Coach, now at the tail end of that strategy, provides an excellent example of why patience with Kate Spade is warranted. "Coach's game plan of becoming less ubiquitous and selling more at higher price points is now delivering," Saunders said.
Strong holiday sales at Coach in North America were made possible in part by a confident consumer and stand out because of the previous year's softer results. Saunders gave the brand props for "an on-trend holiday line up, a compelling marketing campaign and great in-store execution."
Results could slim down in coming quarters as comparatives get tougher, Saunders warned. But softness in North America could be partially offset by international growth, including in Australia and New Zealand, according to Saunders.
While Coach was the focus for a good while, changes are notable at all Tapestry brands, according to Jane Hali & Associates analysts. Those changes include more sophisticated designs (including a revamped Coach logo), customization at Kate Spade, a new store concept from Stuart Weitzman and assertive marketing moves by all three — including shoppable Instagram.

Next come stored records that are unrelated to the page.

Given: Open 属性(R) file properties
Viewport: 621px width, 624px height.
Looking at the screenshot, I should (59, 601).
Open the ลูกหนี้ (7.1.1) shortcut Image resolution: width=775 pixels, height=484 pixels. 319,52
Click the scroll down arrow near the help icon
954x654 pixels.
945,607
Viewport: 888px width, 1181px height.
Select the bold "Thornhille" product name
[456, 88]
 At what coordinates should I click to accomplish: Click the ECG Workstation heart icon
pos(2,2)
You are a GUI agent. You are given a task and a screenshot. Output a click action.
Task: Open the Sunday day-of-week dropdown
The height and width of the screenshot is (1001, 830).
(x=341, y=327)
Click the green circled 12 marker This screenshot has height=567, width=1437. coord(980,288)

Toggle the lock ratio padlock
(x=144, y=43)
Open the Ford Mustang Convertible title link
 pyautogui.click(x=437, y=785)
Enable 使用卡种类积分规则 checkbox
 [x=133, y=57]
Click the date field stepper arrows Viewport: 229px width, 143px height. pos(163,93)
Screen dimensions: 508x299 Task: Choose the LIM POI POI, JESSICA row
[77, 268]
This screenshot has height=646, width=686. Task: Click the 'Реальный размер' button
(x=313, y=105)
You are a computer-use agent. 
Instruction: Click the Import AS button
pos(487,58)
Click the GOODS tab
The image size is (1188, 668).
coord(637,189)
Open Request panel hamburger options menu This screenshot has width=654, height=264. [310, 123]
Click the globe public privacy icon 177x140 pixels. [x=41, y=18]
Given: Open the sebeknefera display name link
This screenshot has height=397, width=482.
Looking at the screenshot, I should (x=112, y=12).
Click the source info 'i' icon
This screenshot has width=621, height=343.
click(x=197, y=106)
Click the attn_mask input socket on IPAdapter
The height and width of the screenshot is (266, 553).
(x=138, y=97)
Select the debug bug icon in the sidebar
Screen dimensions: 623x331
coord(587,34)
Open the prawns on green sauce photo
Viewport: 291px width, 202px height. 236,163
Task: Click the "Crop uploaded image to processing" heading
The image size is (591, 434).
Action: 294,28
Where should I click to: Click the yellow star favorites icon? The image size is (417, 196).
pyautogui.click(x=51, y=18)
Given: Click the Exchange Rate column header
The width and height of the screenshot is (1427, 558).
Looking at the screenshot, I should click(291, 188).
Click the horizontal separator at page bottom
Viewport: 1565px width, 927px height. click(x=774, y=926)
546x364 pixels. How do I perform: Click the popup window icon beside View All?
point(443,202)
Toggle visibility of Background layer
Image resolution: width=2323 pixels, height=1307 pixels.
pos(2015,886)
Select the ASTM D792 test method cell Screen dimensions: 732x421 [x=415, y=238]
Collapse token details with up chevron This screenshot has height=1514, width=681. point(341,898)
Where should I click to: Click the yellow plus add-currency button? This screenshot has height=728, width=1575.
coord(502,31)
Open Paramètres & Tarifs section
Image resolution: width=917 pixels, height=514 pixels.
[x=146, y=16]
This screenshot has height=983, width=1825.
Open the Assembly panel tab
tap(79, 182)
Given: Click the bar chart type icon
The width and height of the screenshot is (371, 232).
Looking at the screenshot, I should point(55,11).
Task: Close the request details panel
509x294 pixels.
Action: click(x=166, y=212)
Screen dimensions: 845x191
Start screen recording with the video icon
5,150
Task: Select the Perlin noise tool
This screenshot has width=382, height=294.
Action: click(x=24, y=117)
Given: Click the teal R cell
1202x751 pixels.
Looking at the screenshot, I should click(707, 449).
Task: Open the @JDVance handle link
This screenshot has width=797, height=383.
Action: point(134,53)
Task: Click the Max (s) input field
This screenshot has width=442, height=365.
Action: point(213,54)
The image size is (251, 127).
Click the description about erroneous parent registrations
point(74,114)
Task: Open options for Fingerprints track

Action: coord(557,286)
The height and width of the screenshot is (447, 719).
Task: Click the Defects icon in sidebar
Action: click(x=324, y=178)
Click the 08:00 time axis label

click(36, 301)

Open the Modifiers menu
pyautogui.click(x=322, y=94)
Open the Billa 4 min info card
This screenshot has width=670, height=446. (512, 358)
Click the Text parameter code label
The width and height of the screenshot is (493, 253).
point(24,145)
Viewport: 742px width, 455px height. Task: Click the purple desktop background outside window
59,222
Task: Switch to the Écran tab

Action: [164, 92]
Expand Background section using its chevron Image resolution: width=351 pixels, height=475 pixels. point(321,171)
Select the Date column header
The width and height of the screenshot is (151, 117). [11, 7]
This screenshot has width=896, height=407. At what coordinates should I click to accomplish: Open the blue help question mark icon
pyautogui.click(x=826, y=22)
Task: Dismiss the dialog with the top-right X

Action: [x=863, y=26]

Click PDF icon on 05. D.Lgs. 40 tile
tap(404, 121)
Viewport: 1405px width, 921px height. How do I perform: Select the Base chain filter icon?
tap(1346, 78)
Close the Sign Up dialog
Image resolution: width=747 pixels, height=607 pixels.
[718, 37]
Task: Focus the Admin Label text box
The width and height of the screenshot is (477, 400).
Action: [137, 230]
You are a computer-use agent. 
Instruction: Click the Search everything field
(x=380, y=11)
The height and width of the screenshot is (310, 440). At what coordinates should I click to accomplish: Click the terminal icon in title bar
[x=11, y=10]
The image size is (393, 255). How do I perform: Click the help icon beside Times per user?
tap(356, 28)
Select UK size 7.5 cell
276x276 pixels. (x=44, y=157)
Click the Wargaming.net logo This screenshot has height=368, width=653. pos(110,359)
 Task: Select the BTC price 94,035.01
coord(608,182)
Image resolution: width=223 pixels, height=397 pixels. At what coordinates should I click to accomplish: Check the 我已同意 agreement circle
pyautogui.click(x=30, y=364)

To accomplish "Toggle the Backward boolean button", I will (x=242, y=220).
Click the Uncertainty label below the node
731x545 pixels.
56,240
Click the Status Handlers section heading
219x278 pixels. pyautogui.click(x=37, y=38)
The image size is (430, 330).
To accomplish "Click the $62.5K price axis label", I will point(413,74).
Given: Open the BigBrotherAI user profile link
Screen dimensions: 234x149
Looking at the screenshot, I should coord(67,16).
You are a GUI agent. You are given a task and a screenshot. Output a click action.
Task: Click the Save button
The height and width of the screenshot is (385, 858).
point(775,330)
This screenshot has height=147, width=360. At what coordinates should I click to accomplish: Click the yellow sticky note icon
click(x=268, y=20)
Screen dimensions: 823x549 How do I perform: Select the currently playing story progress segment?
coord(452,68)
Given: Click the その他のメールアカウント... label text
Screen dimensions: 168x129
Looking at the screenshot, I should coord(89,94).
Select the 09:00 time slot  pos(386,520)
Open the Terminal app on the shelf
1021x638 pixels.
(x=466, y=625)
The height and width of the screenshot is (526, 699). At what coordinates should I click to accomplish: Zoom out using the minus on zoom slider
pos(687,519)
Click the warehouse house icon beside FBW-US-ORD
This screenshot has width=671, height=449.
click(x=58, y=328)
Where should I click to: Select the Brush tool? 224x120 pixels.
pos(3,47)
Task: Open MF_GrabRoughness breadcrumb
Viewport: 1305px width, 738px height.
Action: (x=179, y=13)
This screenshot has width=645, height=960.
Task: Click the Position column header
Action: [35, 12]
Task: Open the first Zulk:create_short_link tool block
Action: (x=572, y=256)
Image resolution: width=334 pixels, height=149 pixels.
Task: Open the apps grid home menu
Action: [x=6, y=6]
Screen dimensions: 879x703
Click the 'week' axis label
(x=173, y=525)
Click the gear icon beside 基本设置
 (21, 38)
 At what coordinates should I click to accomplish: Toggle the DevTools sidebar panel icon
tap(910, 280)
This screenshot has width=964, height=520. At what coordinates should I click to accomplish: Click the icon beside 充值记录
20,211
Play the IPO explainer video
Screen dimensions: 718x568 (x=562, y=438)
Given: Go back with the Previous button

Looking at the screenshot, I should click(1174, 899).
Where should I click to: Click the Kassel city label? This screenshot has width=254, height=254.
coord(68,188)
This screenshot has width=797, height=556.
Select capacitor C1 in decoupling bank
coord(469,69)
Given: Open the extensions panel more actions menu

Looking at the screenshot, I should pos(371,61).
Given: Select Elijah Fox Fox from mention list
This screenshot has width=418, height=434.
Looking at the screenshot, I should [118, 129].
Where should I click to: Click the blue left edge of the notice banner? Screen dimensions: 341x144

Coach's move to expand sneaker styles and the company's China expansion plans bode well, according to a Jane Hali's note emailed to Retail Dive.
Tapestry can't just put itself on automatic pilot, however, Saunders warned. "Net income was less impressive," he said, noting that higher tax provisions and some integration costs in the quarter more than depleted gains in gross margin and operating profit. "This is a short-term issue, but it underlines the fact Tapestry still a lot more reengineering to do," he said.